Saved entries
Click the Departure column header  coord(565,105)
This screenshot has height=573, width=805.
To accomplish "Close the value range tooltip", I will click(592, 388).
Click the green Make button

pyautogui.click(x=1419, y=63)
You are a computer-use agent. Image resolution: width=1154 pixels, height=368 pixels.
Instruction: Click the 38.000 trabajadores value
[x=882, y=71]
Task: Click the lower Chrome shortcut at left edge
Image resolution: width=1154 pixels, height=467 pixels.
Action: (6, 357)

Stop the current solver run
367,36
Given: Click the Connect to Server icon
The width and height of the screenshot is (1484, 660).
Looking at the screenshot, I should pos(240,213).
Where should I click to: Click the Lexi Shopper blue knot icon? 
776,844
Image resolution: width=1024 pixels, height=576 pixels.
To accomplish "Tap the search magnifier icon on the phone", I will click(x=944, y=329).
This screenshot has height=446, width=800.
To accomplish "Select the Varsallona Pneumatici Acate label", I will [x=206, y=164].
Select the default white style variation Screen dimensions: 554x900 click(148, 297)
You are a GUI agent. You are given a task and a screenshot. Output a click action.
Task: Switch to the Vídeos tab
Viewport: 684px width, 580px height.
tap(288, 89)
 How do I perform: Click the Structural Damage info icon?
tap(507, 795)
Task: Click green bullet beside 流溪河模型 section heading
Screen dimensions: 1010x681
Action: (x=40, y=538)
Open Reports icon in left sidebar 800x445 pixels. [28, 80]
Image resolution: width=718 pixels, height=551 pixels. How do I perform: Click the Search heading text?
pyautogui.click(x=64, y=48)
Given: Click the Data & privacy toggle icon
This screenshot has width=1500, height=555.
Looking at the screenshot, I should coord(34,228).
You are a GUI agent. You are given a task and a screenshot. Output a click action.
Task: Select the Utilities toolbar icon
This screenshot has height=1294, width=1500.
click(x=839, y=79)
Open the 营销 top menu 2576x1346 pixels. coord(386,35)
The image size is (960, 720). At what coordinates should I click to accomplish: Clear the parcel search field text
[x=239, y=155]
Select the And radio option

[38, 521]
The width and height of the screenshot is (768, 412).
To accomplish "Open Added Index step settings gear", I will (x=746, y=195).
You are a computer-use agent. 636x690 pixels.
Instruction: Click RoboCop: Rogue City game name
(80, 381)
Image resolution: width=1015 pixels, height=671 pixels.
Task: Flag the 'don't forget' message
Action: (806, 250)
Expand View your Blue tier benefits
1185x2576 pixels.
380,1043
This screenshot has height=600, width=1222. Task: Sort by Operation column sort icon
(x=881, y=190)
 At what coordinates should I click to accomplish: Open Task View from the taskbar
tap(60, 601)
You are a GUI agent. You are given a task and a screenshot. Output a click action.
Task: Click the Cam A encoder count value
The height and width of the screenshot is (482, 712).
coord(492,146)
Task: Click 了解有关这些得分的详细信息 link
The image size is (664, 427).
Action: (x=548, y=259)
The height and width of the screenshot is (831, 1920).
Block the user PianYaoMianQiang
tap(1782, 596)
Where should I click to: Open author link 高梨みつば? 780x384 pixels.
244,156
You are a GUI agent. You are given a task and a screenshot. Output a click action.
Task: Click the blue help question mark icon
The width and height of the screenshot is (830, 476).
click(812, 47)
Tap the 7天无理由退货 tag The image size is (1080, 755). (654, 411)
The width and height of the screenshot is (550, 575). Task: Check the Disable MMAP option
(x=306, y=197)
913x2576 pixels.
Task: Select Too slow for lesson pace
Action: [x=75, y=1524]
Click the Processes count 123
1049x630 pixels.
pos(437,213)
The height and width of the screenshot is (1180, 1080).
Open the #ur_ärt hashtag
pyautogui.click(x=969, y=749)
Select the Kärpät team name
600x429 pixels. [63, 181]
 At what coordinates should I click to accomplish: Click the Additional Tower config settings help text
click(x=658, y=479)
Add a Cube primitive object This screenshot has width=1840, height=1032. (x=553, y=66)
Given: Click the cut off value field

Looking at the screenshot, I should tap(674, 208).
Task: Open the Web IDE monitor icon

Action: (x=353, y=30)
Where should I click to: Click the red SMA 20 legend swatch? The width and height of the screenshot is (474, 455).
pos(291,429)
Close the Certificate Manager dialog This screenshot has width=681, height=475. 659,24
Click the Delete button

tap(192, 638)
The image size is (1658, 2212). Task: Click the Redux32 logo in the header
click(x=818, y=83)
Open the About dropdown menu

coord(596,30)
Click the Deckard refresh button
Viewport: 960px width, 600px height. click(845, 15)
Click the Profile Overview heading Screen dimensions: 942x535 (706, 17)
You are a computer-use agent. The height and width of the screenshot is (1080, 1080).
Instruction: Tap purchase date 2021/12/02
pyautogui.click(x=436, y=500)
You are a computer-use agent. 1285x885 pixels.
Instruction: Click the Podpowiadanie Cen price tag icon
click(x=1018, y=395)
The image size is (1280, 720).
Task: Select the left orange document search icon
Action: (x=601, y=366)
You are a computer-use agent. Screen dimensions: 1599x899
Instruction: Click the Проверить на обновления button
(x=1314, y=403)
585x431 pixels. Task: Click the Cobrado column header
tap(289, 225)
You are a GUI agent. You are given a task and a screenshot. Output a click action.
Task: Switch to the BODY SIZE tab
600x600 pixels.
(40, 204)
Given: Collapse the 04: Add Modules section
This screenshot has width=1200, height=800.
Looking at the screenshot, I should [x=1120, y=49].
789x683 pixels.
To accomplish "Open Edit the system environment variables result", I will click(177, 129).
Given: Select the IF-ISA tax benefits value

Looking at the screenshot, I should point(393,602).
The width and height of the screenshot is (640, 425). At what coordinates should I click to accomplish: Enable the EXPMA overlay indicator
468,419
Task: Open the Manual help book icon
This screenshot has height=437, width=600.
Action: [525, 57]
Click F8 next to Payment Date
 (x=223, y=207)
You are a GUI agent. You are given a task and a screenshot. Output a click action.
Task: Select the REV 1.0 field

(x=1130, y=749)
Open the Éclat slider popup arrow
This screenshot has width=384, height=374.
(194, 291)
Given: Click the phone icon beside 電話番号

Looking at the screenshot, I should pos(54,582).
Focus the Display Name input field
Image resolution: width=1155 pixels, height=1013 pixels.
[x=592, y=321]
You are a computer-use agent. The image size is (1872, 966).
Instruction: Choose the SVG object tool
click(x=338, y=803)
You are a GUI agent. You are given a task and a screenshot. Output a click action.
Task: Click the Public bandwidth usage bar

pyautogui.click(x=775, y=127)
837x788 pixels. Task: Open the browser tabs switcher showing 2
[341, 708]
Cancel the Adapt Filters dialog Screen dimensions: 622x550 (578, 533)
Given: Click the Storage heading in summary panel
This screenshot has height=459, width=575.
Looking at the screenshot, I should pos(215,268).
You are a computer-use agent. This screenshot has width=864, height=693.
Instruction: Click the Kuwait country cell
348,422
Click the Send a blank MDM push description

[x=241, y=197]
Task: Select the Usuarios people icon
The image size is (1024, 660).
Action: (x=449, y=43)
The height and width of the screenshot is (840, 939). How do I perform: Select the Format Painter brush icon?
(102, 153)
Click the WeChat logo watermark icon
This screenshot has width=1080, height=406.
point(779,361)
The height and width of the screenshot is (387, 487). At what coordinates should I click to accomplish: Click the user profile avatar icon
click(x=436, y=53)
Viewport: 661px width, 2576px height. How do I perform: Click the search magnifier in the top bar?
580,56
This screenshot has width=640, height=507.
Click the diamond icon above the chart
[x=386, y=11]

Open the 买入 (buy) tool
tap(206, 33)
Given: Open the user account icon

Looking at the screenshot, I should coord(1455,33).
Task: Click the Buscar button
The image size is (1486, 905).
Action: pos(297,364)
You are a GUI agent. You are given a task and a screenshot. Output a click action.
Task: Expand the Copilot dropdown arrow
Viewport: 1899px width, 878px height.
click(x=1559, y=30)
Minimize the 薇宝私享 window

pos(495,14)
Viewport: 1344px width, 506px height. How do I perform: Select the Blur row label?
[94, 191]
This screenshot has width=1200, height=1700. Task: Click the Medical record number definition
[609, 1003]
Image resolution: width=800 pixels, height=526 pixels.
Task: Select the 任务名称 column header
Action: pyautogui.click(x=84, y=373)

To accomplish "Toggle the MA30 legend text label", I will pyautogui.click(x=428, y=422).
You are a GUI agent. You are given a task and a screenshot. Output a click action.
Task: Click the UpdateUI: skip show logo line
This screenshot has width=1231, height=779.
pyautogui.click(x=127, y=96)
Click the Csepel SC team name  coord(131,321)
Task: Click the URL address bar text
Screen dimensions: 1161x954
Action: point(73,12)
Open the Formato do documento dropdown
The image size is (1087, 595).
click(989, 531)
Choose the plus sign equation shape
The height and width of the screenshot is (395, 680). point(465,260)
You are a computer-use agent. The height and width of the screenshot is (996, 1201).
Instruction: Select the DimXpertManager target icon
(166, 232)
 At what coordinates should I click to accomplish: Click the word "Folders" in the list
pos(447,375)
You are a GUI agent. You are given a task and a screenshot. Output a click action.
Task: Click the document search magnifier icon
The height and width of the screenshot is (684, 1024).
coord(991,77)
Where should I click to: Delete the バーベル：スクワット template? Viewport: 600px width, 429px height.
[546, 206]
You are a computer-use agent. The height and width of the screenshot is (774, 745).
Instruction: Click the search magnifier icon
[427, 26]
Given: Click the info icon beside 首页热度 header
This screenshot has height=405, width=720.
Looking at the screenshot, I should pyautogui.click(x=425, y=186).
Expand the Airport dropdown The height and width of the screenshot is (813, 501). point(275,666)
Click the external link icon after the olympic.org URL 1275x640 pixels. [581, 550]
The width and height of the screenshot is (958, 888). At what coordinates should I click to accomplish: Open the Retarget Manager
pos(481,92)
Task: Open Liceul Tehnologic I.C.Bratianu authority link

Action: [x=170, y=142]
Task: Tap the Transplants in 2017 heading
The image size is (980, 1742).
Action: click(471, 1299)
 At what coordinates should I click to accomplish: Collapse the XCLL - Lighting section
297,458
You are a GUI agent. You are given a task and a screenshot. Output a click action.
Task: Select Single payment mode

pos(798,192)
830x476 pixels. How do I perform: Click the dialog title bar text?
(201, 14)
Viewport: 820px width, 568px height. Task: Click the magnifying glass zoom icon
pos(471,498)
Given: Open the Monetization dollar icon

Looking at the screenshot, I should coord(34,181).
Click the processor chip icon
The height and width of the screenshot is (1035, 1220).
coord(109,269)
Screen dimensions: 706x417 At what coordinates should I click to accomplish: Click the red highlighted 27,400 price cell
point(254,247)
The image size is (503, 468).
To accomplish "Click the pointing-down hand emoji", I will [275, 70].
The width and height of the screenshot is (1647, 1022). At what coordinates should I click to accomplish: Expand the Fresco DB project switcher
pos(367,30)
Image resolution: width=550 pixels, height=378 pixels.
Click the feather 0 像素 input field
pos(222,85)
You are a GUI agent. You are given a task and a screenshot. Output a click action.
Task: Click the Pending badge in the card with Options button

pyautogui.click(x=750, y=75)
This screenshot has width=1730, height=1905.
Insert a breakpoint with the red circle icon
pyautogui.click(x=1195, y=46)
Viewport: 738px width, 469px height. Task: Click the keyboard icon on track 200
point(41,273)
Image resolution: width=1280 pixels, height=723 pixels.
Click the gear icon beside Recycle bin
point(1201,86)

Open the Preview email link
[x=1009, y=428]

[Work required] Go through the entries and copy every line with "will".

[Response for this exercise]
To accomplish "Close the value range tooltip", I will click(592, 388).
To accomplish "Tap the search magnifier icon on the phone", I will click(x=944, y=329).
To accomplish "Select the Varsallona Pneumatici Acate label", I will [x=206, y=164].
To accomplish "Open Added Index step settings gear", I will (x=746, y=195).
To accomplish "Open Edit the system environment variables result", I will click(177, 129).
To accomplish "Toggle the MA30 legend text label", I will pyautogui.click(x=428, y=422).
To accomplish "Click the pointing-down hand emoji", I will [275, 70].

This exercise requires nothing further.